Between them, Karageorge and Macancela left behind a combined seven children, one of whom has special needs.
“Our hearts are broken after this week’s tragic turn of events,” Linwood Pizza posted on Facebook on March 11. “Gus Karageorge and Manny Macancela have been with us for over 30 years. We worked side by side seven days a week serving the greater Fort Lee area. Over that time, we became family and formed friendships with our customers in a way that only a small family business can. No words can express how we feel right now.”
The GoFundMe page noted the struggles that small business owners and employees can face, especially in the COVID-19 era.
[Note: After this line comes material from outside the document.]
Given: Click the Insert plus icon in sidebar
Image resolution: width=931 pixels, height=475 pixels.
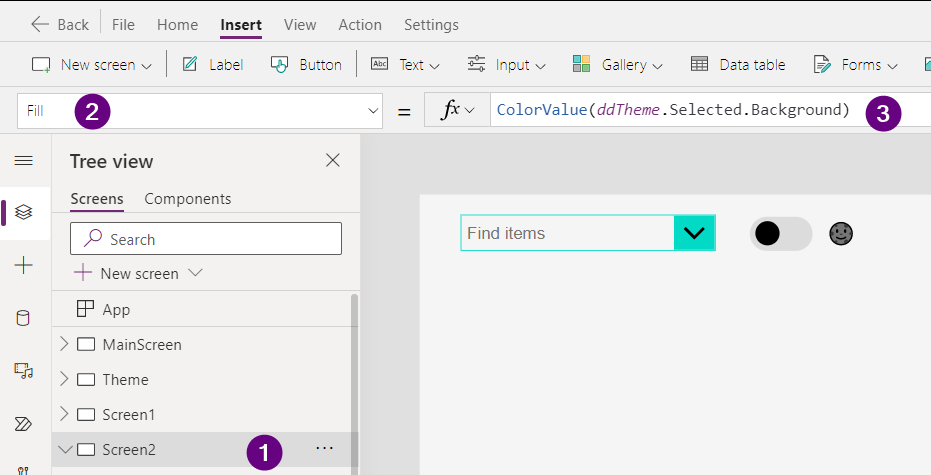Looking at the screenshot, I should click(24, 265).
“The workers in the food business sometimes go underappreciated,” the post reads. “Most people do not see the 14 hours a day, 7 days a week of work that is required of the workers in this industry. There are no pensions, no 401Ks, no paid vacation days, no severance, and most days, no lunch or dinner breaks because they are busy serving customers their lunches and dinners.”
“We are doing everything we can to help their families, but the past year has been tough on everyone, especially owners and workers of small family-owned businesses,” the post continued.